* _WHAT IS REQUIRED_: Output the data from its start through the line that contains "tap(588, 209)", including both ends. Reproduce each line exactly as it appears, but leave out the pictures.

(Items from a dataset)
○ ○ ○ ○ ○ ○ ○
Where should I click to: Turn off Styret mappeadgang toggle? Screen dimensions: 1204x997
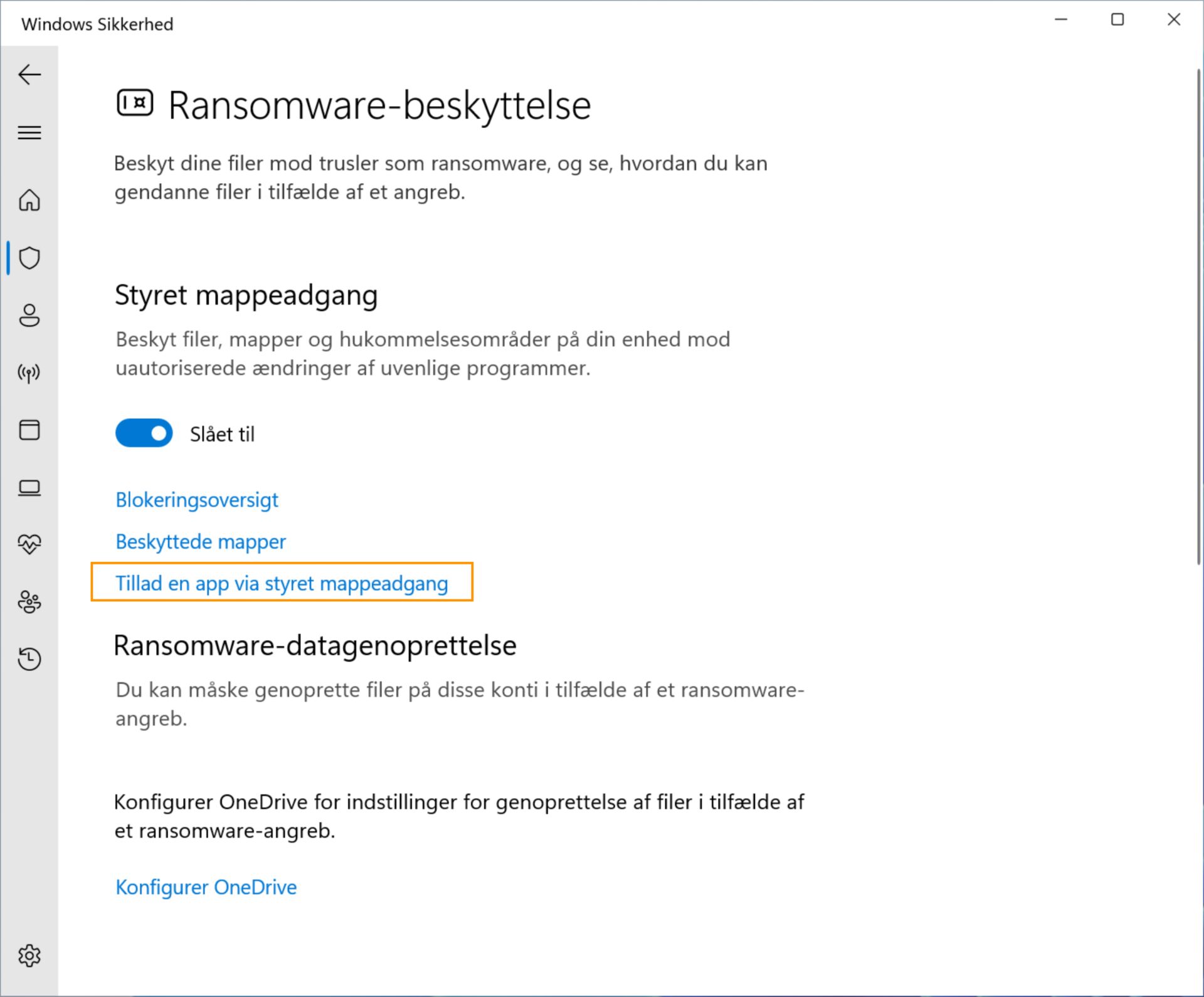144,433
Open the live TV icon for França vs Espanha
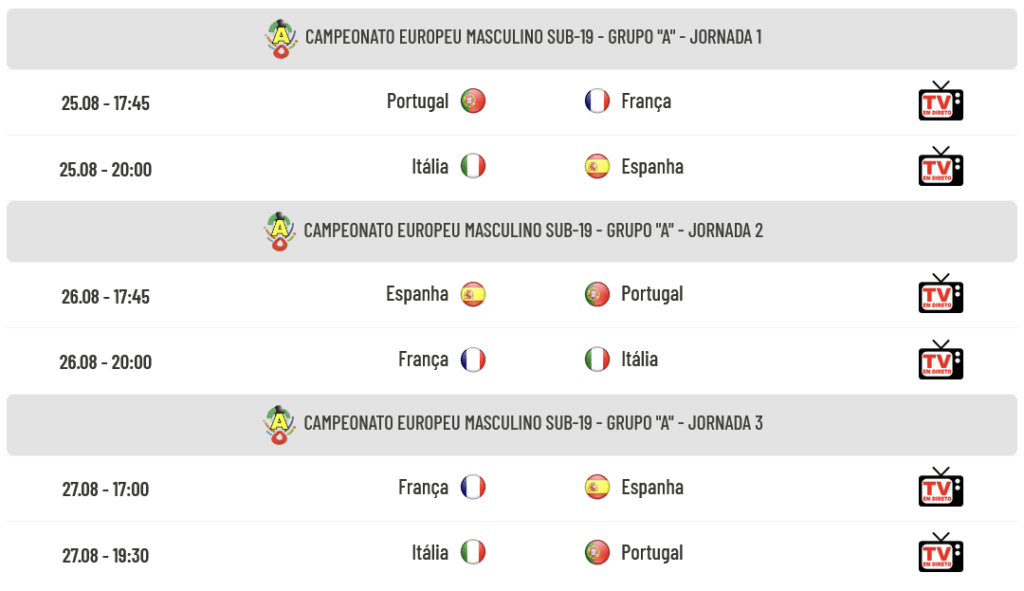This screenshot has width=1024, height=591. coord(940,487)
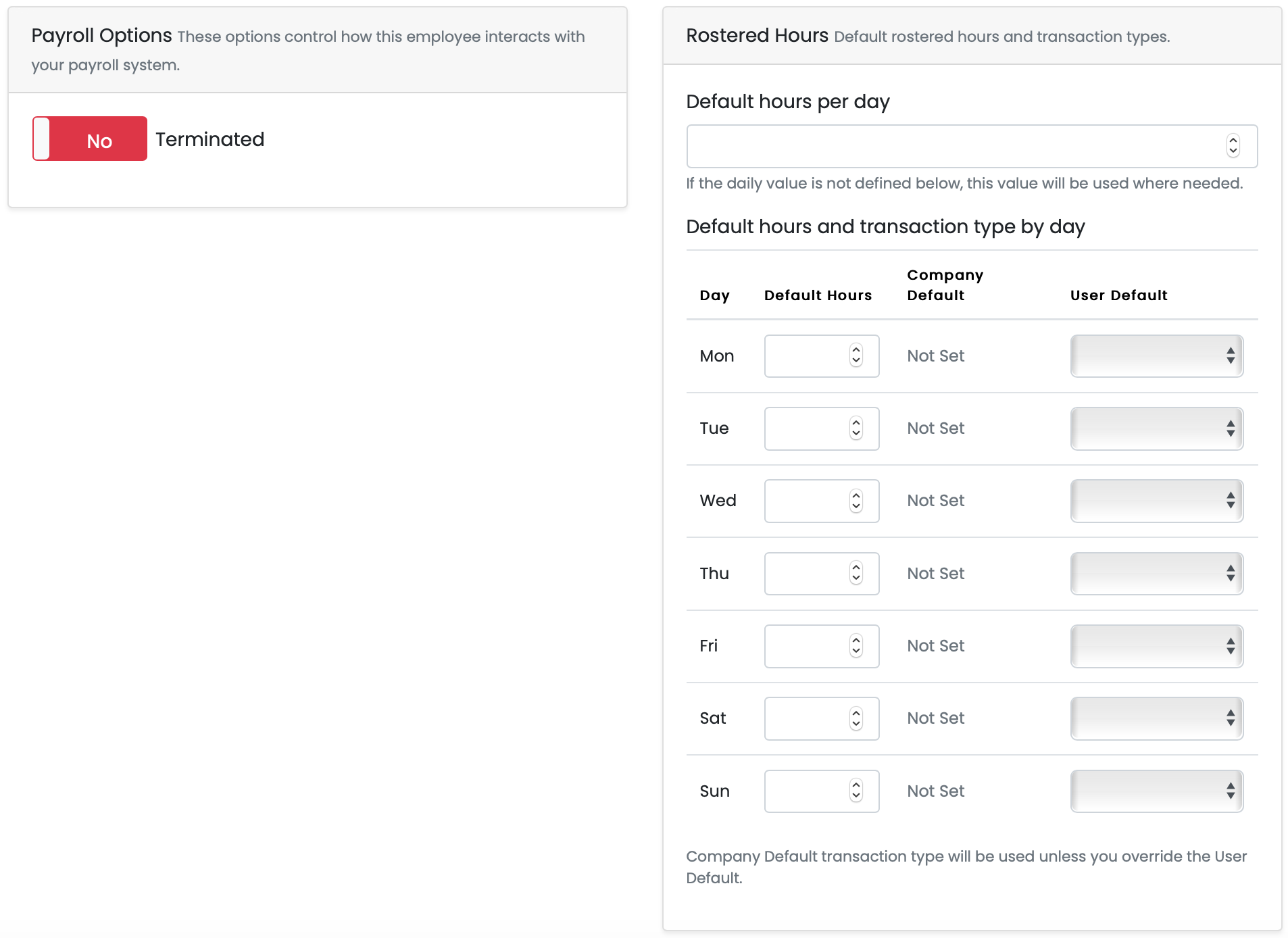
Task: Expand Friday User Default dropdown
Action: [1156, 646]
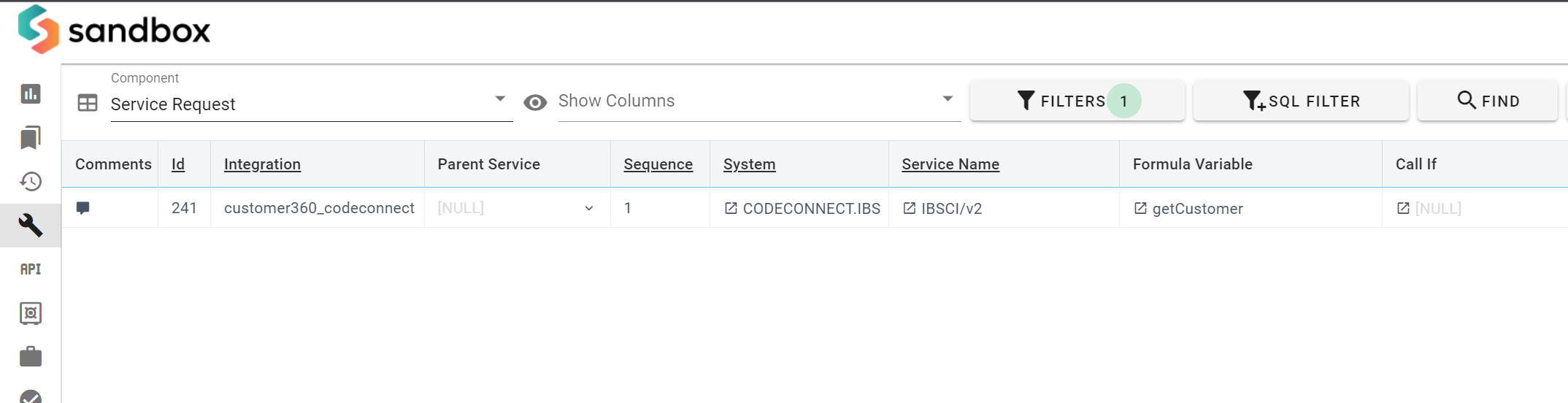Expand the Parent Service NULL dropdown
1568x403 pixels.
tap(588, 209)
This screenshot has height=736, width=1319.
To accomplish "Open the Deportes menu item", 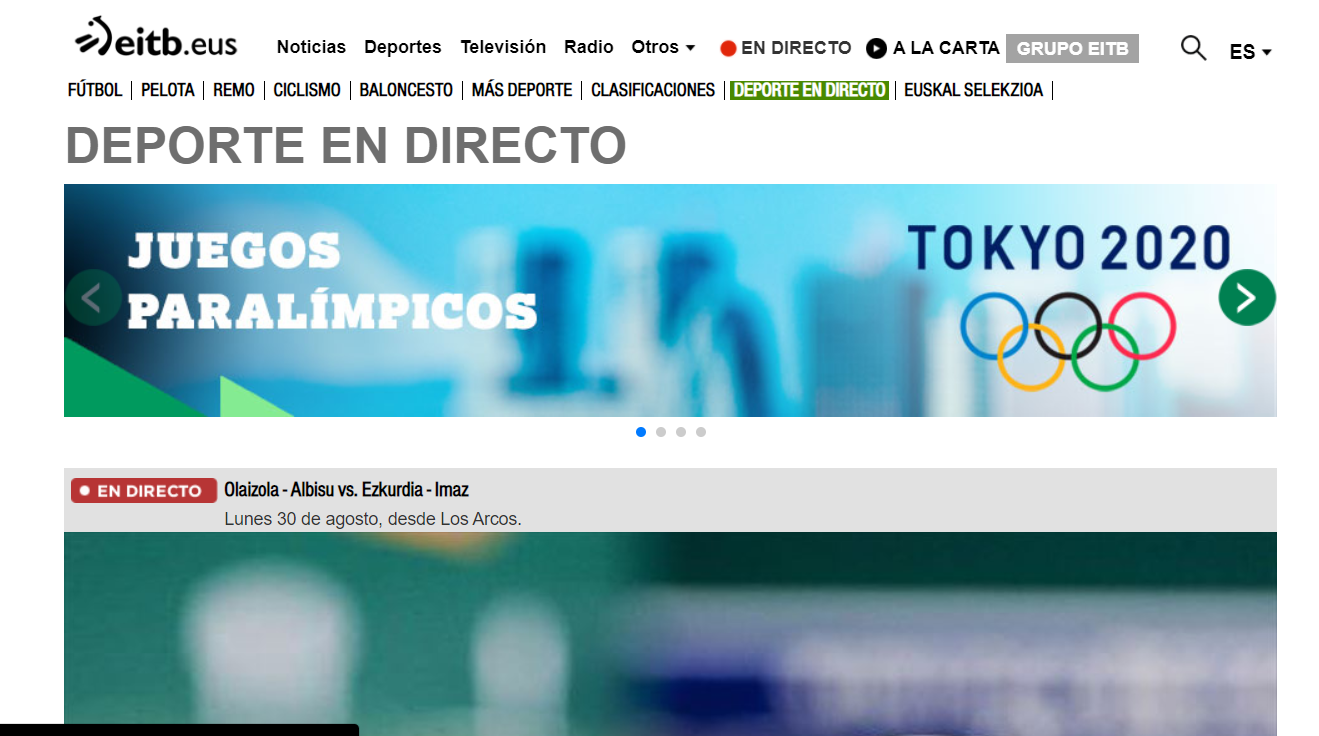I will 402,47.

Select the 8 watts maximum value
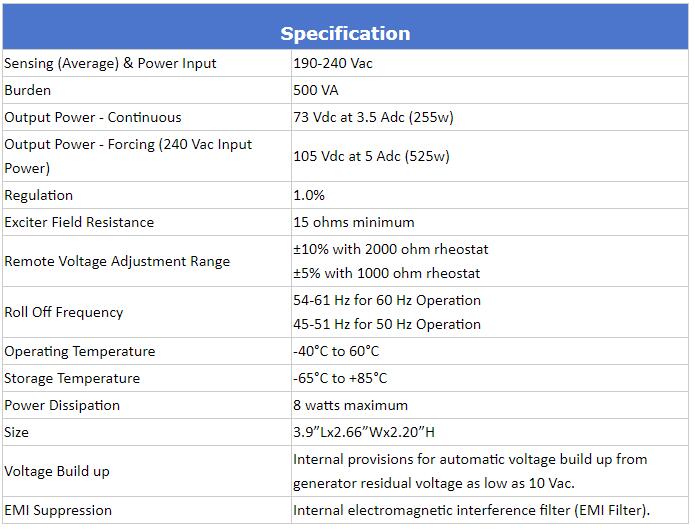click(350, 405)
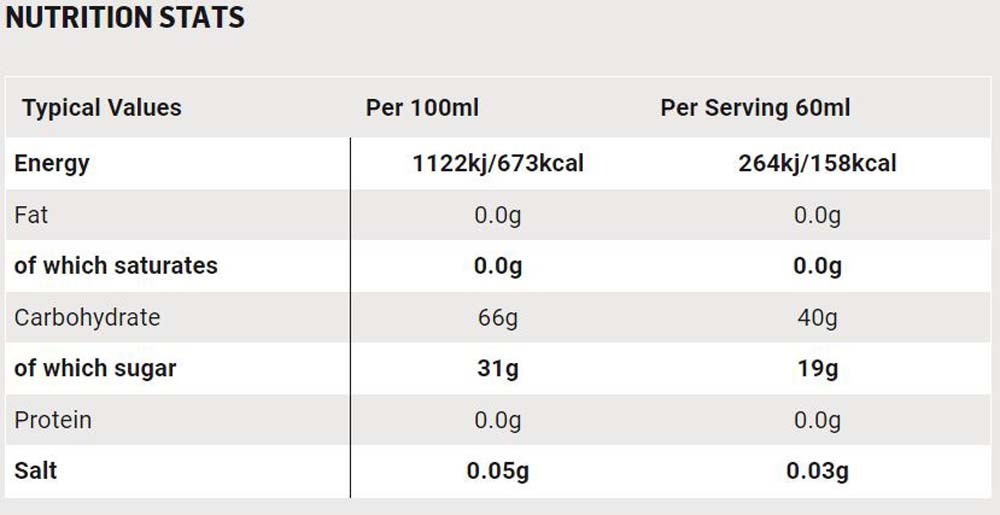
Task: Click the 66g carbohydrate value
Action: (498, 317)
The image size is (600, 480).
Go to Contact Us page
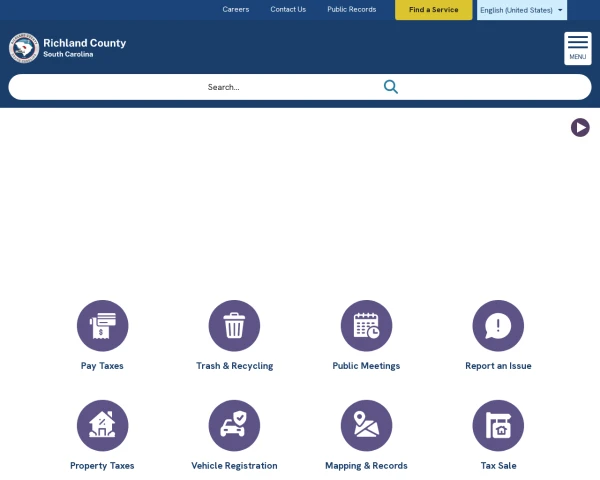288,10

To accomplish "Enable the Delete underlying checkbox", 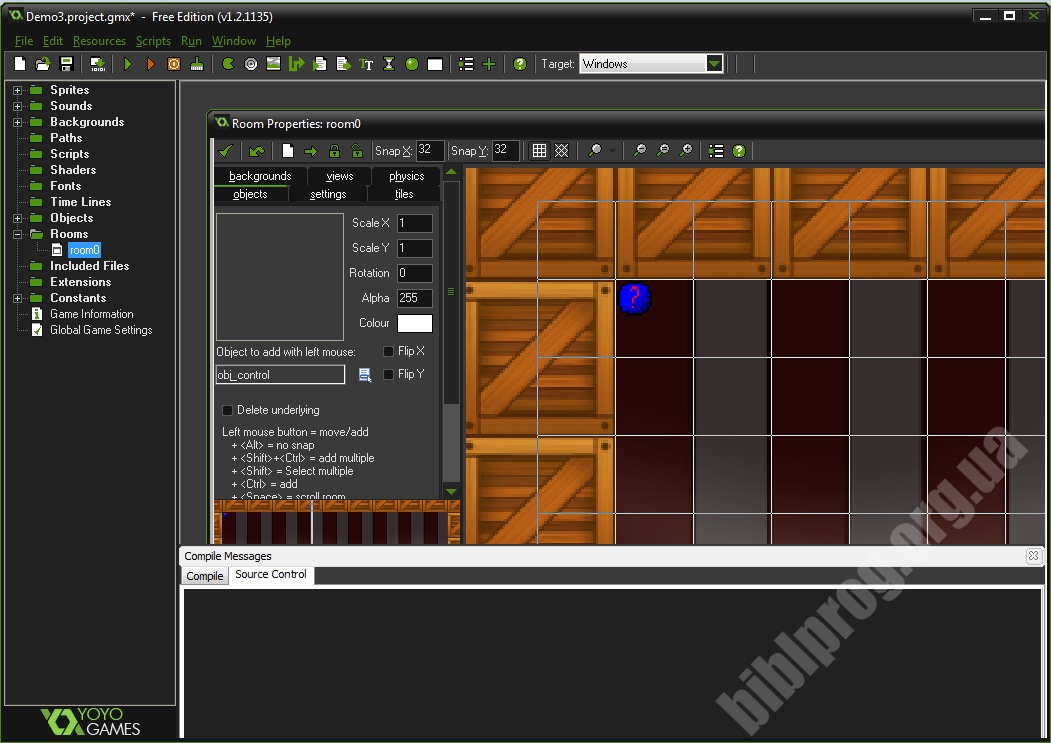I will [225, 410].
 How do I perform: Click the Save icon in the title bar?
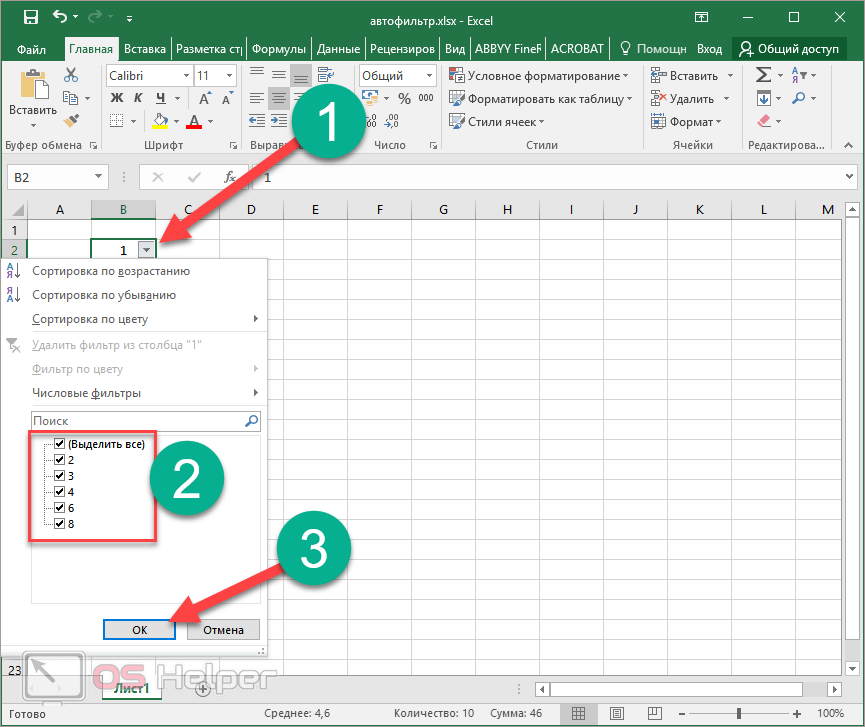tap(30, 17)
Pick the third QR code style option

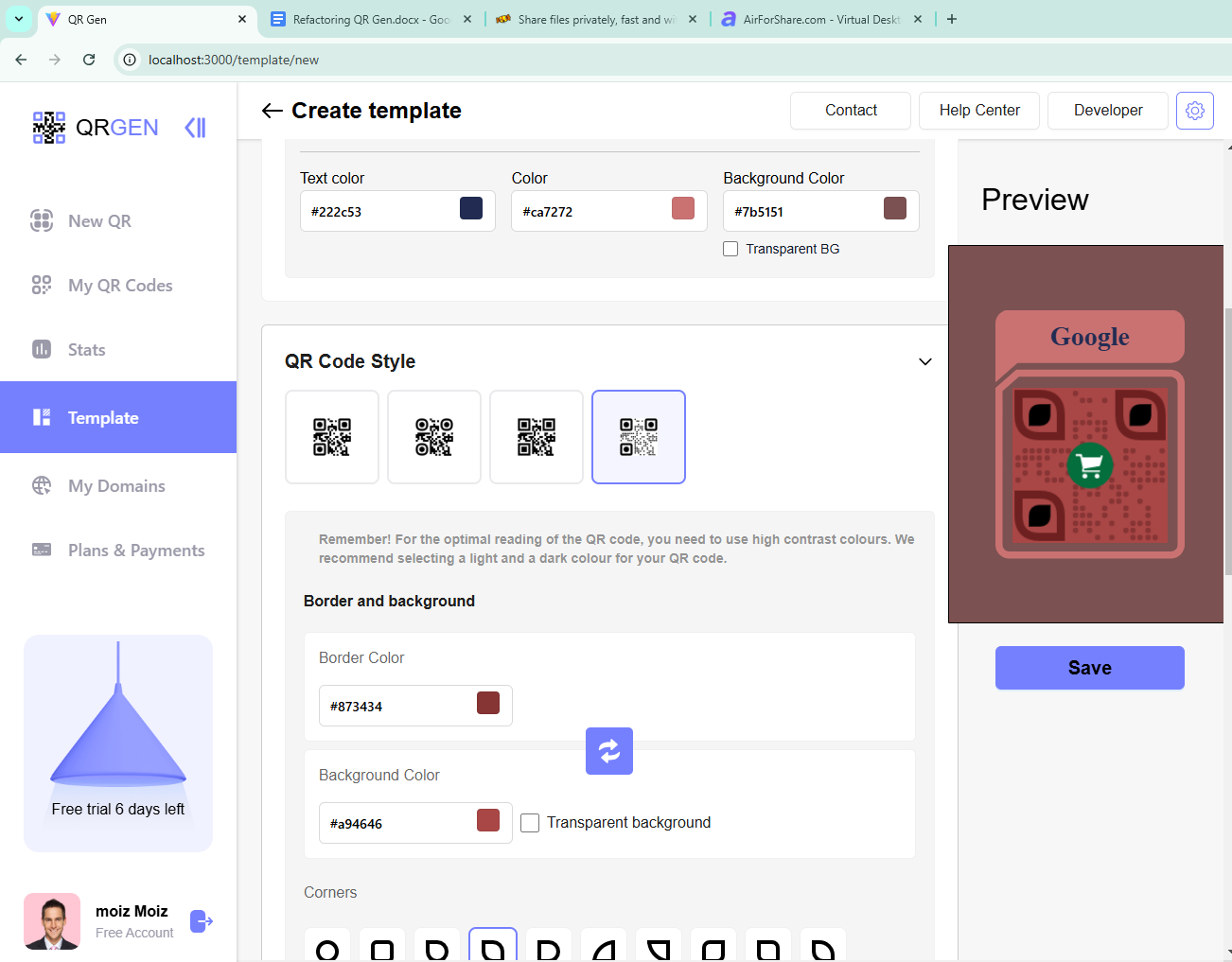[x=537, y=437]
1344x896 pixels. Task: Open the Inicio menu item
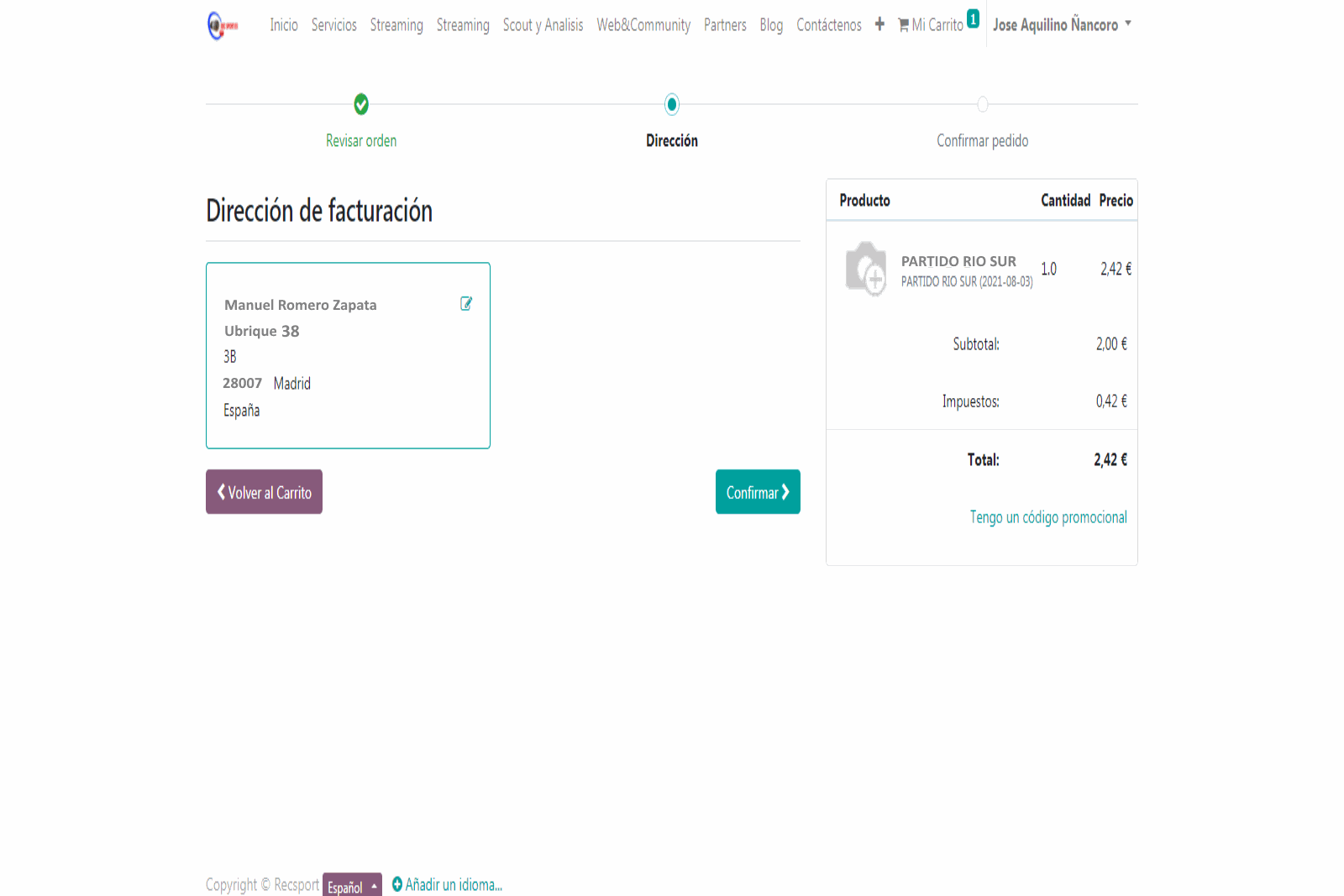pyautogui.click(x=284, y=25)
○ ○ ○ ○ ○ ○ ○
* _OUTPUT FOR THIS TASK_:
Where should I click to: Turn off Styret mappeadgang toggle? Screen dimensions: 1204x997
144,433
Open the live TV icon for França vs Espanha
This screenshot has width=1024, height=591. coord(940,487)
Task: Expand Friday User Default dropdown
Action: [1156, 646]
Expand the Parent Service NULL dropdown
1568x403 pixels.
tap(588, 209)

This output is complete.